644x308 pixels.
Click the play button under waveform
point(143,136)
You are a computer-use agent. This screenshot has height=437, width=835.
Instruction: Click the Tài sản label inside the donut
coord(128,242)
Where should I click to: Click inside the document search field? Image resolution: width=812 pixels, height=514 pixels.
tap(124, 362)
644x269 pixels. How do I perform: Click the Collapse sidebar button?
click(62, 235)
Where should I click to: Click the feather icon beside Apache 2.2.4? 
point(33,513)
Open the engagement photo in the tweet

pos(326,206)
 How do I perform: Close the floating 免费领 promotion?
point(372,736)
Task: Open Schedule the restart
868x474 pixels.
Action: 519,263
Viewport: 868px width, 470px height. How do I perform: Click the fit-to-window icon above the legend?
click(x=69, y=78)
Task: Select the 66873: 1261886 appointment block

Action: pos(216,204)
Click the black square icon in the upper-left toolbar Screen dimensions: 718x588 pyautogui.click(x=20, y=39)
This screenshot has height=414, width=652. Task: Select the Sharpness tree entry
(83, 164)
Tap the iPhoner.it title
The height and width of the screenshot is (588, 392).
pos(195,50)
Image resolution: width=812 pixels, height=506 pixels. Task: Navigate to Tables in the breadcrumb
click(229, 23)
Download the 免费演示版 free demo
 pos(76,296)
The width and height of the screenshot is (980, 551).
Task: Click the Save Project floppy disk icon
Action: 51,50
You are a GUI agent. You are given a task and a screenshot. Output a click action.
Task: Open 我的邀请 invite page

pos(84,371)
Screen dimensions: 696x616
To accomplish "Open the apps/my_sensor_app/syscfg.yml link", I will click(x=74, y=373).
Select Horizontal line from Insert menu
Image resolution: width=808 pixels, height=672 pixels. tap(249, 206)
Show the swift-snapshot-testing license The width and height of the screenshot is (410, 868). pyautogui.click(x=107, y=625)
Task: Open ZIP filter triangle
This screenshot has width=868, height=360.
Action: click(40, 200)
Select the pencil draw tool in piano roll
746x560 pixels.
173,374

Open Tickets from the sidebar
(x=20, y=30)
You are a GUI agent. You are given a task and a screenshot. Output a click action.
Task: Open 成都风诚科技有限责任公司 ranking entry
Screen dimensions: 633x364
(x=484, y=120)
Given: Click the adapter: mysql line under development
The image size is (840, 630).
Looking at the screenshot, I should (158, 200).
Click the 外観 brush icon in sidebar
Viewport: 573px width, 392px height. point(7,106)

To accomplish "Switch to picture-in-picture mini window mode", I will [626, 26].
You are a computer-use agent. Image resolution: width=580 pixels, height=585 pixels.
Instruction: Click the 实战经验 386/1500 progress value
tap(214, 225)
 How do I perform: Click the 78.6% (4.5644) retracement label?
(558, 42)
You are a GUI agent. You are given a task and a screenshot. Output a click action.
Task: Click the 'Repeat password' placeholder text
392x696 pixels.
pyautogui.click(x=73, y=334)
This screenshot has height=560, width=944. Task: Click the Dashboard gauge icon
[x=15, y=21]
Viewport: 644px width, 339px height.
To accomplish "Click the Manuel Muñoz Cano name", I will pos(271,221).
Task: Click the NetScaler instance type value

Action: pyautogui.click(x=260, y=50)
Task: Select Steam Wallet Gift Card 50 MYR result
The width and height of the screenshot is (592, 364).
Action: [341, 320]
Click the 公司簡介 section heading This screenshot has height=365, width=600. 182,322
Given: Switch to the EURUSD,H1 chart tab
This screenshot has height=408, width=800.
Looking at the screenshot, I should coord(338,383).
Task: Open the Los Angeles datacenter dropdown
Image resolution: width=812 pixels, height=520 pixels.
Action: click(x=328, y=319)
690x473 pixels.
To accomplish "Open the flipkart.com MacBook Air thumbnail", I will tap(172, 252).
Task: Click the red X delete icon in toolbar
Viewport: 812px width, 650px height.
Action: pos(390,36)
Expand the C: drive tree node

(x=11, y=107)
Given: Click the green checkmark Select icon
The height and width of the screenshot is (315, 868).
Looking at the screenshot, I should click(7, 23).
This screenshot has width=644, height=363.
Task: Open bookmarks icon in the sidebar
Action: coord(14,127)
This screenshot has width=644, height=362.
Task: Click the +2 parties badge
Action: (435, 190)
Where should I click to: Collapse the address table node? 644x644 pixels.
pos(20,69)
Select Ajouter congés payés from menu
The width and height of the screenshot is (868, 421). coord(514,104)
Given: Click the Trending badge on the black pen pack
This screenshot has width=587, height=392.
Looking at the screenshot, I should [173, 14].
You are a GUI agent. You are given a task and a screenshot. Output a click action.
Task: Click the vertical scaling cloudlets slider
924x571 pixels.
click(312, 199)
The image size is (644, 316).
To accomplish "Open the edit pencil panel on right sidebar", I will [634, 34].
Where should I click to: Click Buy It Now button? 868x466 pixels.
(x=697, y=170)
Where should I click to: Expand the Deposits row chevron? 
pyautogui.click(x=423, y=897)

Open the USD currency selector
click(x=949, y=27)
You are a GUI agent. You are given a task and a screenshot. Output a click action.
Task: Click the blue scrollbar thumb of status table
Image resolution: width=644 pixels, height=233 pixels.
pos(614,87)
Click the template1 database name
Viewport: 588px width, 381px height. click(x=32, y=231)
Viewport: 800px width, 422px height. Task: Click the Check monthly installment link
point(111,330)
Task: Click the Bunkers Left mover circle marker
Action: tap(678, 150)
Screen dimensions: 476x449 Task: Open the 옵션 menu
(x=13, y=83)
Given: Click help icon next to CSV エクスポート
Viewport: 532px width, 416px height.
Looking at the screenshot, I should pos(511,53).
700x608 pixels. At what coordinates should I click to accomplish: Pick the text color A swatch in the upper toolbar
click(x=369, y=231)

---+---

Problem requirements ->
Each line holding the word "Switch" must be copied from the data.

Answer space ->
To accomplish "Switch to picture-in-picture mini window mode", I will [626, 26].
Given: Switch to the EURUSD,H1 chart tab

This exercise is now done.